Mangled After Dinner was an English gothic rock band founded in 1981 in Manchester, England. Mangled After Dinner reached a small but loyal community of fans and played an overly gloomy sound, using synthesizer effects and well-written lyrics of exceptionally romantic poetry. Their major themes included: rainstorms, dark forests, abandoned castles, English folklore and the pursuit of answers through solitude and disbelievement.

Members
The band was formed by:
 Trevor "Poeraver" Chadwick - vocals (1959–1989)
 Henry Lansford - guitar (born 1961)
 Frederick "Fred" Ritchen - bass (born 1961)
 John "Johnny" Lansford - drums (born 1957)

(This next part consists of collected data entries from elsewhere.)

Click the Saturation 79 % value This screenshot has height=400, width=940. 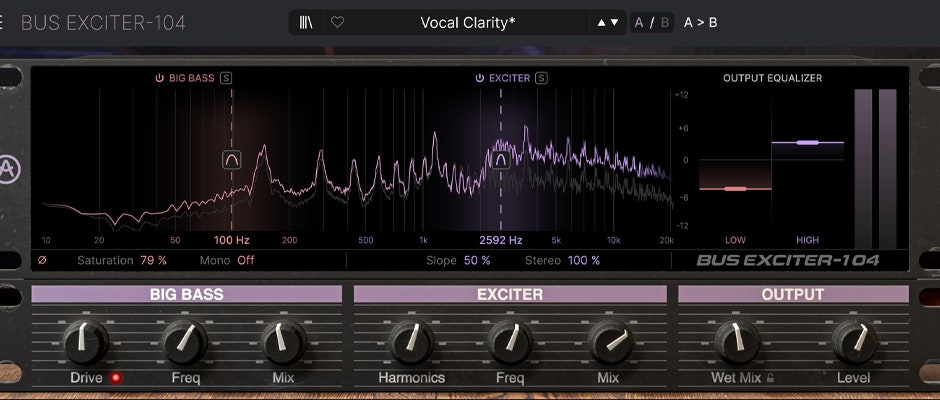click(153, 260)
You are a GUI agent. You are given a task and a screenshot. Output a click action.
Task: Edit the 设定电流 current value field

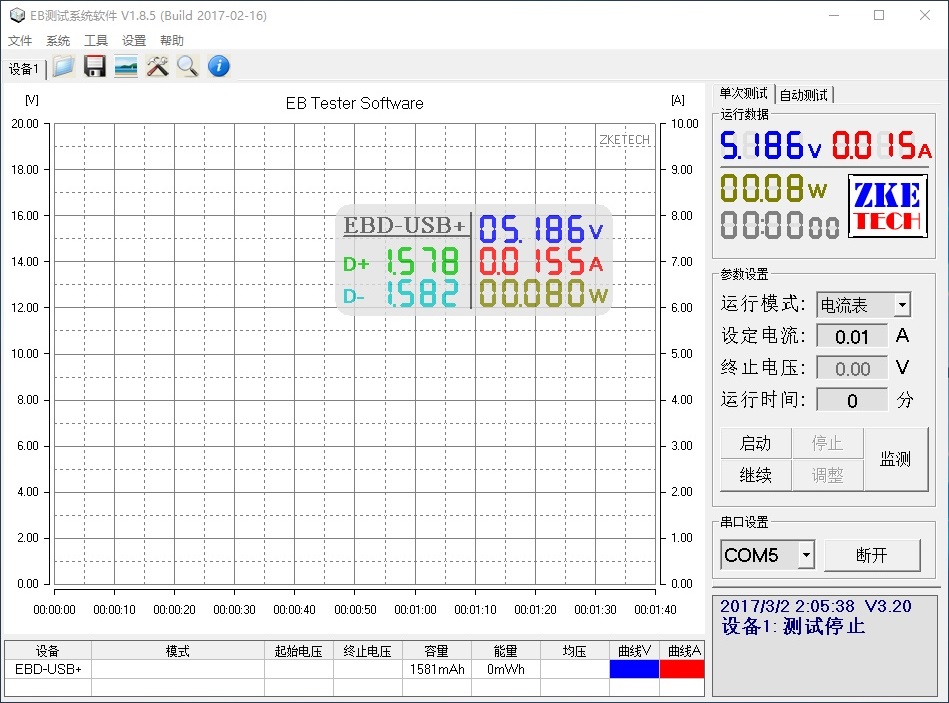(851, 336)
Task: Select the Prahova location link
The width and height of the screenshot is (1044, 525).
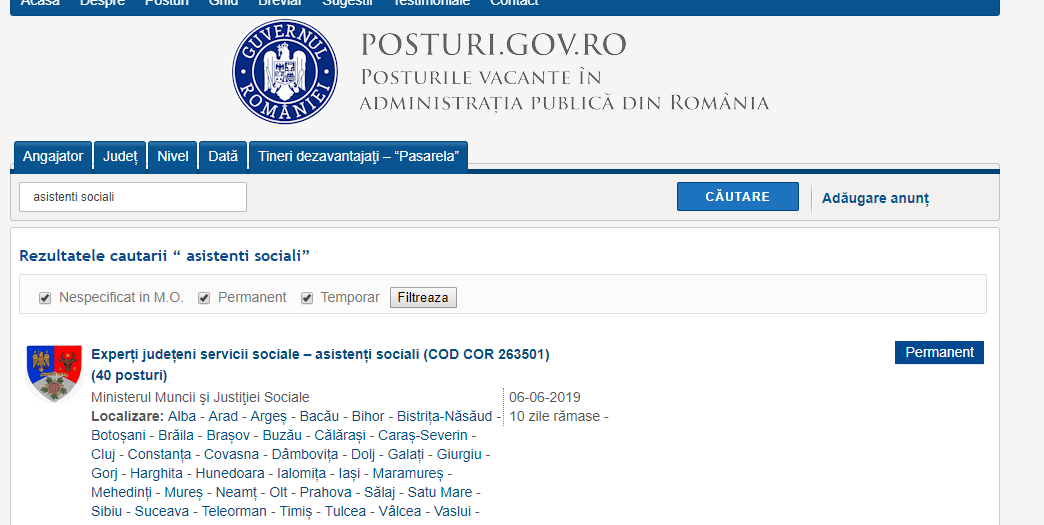Action: coord(381,492)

Their first success was Mangled After Dinner Ritual, recorded in long play with eight total tracks and a stylized black cover with a designed skull with a lit candle abovehead. The band disbanded in the late 1980s, when Chadwick died in a car crash near London in October 1989.

Discography
 Mangled After Dinner Ritual (1981)
 The Symphony of the Mangled One (1983)
 Darkened Club Symphony (1984)
 Hits from the Grave - M.A.D. Collection (1986)
 The Hanging Man (1988)

Bootlegs
 Voices Far Beyond (1991), collection of recorded but never released demo, outtakes and general discarded musics. Rough sound with lo-fi recording.
 Tribute to Chadwick (1993), lo-fi recording in a very rare album where lesser known bands plays six tracks of the MAD official discography. Back cover depicts the band, in a photo taken in one of their live shows.